Social Repercussions and Community Impacts: Mining activities—both legal and illegal—have profound social consequences for local communities. Residents face displacement from quarrying and related infrastructure, health hazards from dust pollution and degraded water sources, loss of traditional livelihoods (e.g., agriculture and pastoralism), and increased migration pressures. These issues have sparked widespread protests, political backlash, and community-led campaigns (e.g., “Save Aravalli” movements) across Haryana, Rajasthan, and beyond, with activists demanding scientific, ecology-based protections. Balancing economic benefits with social equity requires robust rehabilitation packages, fair compensation, community involvement in decision-making, and inclusion in the Management Plan for Sustainable Mining (MPSM) to prevent further alienation and unrest.
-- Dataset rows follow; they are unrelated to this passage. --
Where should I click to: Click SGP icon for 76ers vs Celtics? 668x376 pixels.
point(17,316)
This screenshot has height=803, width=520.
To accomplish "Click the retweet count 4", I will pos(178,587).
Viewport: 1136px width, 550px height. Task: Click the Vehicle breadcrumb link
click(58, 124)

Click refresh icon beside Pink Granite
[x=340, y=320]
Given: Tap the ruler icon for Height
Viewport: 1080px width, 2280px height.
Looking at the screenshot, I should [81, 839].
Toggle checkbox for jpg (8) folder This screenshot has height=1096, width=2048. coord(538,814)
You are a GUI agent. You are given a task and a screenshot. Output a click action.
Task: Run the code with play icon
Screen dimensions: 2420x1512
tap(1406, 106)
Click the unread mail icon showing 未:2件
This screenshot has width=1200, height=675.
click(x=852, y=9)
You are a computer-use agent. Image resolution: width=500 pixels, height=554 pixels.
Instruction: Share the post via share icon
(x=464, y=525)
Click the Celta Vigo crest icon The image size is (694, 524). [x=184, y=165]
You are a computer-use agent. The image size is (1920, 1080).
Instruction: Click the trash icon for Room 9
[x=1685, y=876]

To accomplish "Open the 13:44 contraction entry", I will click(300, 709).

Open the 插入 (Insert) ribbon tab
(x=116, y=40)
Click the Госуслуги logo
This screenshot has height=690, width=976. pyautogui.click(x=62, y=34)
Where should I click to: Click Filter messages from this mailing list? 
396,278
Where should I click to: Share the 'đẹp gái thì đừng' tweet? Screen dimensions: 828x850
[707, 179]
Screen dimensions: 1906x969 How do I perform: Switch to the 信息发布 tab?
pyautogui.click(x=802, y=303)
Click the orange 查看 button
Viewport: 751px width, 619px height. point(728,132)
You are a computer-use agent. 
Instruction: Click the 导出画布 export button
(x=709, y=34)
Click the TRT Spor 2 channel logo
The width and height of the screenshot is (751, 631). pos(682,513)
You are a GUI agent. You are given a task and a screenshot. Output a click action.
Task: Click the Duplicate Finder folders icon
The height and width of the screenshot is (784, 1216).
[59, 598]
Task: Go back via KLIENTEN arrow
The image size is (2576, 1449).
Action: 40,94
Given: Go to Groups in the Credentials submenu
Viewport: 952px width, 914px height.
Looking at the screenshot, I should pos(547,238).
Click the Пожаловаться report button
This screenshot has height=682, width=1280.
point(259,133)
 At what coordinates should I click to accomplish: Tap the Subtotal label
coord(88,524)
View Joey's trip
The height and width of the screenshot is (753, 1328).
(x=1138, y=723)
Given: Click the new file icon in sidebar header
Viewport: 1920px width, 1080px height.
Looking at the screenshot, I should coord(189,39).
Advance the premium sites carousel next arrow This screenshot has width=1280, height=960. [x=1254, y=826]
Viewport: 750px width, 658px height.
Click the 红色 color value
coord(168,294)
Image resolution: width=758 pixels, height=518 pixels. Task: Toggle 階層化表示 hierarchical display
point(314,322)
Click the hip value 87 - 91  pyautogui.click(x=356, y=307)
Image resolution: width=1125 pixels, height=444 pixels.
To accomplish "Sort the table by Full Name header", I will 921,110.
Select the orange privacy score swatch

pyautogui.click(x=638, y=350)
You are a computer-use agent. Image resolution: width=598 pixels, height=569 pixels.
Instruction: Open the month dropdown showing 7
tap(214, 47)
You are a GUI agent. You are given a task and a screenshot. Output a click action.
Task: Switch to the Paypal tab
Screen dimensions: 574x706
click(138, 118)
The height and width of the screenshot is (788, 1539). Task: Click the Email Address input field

Policy Integration with Climate and Global Commitments: Mining in the Aravalli region often operates in isolation from broader national priorities, including India’s net-zero emissions targets, Paris Agreement obligations, and commitments to combat desertification and biodiversity loss. The lack of integrated policies—linking mining regulation with forest conservation, groundwater management, and climate resilience—exacerbates vulnerabilities. Related Supreme Court rulings on forest encroachments emphasize the need for cohesive frameworks that prioritize long-term ecological security over short-term gains. Toward a Sustainable Equilibrium The Aravalli matter vividly illustrates the fundamental tension between India’s pursuit of sustained high GDP growth (targeting ~8% annually) and its non-negotiable obligations to environmental protection, climate action, and intergenerational equity. A carefully regulated resumption of mining under a robust MPSM framework has the potential to unlock substantial, inclusive economic value—generating significant state revenues, supporting thousands of livelihoods, strengthening critical mineral self-reliance, and powering infrastructure and green-tech sectors—while minimizing ecological harm.However, any relaxation of safeguards without science-based, enforceable conditions risks inflicting enormous long-term liabilities: trillions of rupees in cumulative externalities from degraded water security, reduced agricultural productivity, public health burdens, intensified climate vulnerabilities, biodiversity collapse, and lost ecosystem services that would far outweigh short-term financial gains.
As observers from a financial and policy perspective, we strongly advocate for a data-driven, transparently governed MPSM that transforms the Aravalli’s mineral wealth into genuine, shared, and enduring prosperity—rather than deferred ecological debt and social costs. Investors, policymakers, industry leaders, and civil society must closely follow the high-powered expert committee’s recommendations and the decisive Supreme Court hearing scheduled for February 26, 2026. A clear, evidence-backed outcome at this critical juncture could establish a landmark precedent for responsible, sustainable resource development across India for generations.